If that sounds like double-dutch, don’t worry, try this instead.

Translation: First, I needed either of these websites: http://www.uk-postcodes.com/ or http://mapit.mysociety.org/

Both of these will generate a page giving you details about any given postcode. The formatting of these pages is consistent, e.g.

(The first removes the space between the two parts of the postcode, and adds .json; the second replaces the space with %20 – although I’m told by Matthew Somerville that it will work with spaces and postcodes without spaces)

This information will be important when we start to use Google Refine…

2. Create a new column that has text in the same format as the webpages you want to fetch

In Google Refine click on the arrow at the top of your postcode column and follow the instructions here to create a new column which has the same postcode information, but with no spaces.
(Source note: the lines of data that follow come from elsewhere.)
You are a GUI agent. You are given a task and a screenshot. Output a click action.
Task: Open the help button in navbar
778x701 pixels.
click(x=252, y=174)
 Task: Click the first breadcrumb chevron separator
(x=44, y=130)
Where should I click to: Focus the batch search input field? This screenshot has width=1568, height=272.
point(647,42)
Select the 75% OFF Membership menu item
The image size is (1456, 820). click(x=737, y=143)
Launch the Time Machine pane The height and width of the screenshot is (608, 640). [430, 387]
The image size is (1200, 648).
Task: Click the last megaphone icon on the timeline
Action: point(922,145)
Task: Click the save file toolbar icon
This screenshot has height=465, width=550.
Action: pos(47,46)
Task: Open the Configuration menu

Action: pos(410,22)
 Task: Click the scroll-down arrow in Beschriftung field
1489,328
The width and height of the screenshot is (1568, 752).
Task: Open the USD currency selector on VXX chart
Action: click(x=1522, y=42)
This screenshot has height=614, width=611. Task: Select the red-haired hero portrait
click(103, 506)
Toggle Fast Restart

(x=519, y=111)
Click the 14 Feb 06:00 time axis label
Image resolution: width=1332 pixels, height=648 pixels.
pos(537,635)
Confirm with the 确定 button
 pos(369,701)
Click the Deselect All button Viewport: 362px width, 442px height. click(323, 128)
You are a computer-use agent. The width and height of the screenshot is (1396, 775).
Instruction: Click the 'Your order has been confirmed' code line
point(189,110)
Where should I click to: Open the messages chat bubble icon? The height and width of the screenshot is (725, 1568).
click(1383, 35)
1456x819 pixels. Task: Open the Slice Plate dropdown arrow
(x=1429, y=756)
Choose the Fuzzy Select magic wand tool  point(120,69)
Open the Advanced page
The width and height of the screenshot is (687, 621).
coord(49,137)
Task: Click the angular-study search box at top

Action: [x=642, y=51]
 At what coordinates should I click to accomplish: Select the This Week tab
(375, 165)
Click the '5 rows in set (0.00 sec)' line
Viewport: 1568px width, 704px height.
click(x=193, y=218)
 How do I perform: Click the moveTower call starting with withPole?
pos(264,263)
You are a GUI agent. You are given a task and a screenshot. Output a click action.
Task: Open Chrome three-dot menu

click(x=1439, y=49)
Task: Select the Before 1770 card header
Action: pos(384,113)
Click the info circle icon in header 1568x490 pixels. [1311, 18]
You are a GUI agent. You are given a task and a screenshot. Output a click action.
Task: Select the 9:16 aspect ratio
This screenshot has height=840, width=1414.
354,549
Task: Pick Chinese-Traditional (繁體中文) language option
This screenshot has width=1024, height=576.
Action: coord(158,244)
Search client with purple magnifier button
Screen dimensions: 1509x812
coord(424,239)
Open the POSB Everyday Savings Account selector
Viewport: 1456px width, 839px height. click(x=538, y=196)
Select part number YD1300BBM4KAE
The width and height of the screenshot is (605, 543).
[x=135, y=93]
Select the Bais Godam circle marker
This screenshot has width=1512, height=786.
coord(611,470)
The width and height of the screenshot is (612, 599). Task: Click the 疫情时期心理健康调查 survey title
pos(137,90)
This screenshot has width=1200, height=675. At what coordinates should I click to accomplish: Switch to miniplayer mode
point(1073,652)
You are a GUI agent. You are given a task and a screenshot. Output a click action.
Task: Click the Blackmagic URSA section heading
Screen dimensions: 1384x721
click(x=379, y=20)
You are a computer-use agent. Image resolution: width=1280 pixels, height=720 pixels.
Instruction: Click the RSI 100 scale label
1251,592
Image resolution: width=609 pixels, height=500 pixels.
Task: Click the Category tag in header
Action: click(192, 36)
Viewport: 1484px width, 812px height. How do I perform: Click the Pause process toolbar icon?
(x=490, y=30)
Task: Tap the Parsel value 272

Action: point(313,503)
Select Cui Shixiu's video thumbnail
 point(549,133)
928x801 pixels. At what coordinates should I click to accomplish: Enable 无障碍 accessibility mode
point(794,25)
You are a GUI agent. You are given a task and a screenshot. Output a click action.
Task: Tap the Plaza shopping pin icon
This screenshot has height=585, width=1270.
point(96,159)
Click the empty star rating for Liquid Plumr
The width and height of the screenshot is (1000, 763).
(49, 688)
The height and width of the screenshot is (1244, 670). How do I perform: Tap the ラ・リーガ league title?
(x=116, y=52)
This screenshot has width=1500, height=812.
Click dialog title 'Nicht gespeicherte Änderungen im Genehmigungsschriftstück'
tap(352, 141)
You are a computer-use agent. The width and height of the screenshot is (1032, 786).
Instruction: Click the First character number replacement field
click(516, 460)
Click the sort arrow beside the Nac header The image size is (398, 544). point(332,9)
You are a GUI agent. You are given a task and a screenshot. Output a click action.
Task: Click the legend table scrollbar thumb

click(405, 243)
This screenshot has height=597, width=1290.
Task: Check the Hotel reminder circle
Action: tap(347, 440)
To replace the space with %20 instead you would replace the express with

value.split(" ").join("%20")

Let’s name this column ‘SpacesRemoved’ and click OK.

Now that we’ve got postcodes in the same format as the webpages above, we can start to fetch a bunch of code giving us extra information on those postcodes.

3. Write some code that goes to a webpage and fetches information about each postcode

In Google Refine click on the arrow at the top of your ‘SpacesRemoved’ column and create a new column by selecting ‘Edit column’ > ‘Add column by fetching URLs…’

You can read more about this functionality here.

This time you will type the expression:

"http://www.uk-postcodes.com/postcode/"+value+".json"

That basically creates a URL that inserts ‘value’ (the value in the previous column) where you want it.

Call this column ‘JSON for postcode’ and click OK.

Each cell will now be filled with the results of that webpage. This might take a while.

4. Write some code that pulls out a specific piece of information from that

In Google Refine click on the arrow at the top of your ‘SpacesRemoved’ column and create a new column by selecting ‘Edit column’ > ‘Add column based on this column…’

Write the following expression:

value.parseJson()["administrative"]["district"]["title"]

Look at the preview as you type this and you’ll see information become more specific as you add each term in square brackets.

Call this ‘Council’ and click OK.

This column will now be populated with the council names for each postcode. You can repeat this process for other information, adapting the expression for different pieces of information such as constituency, easting and northing, and so on.

5. Export as a standard spreadsheet

Click Export in the top right corner and save your spreadsheet in the format you prefer. You can then upload this to Google Docs and share it publicly.

Other possibilities

Although this post is about postcode data you can use the same principles to add information based on any data that you can find an API for. For example if you had a column of charities you could use the Open Charities API to pull further details (http://opencharities.org/info/about). For local authority data you could pull from the OpenlyLocal API (http://openlylocal.com/info/api).

If you know of other similarly useful APIs let me know.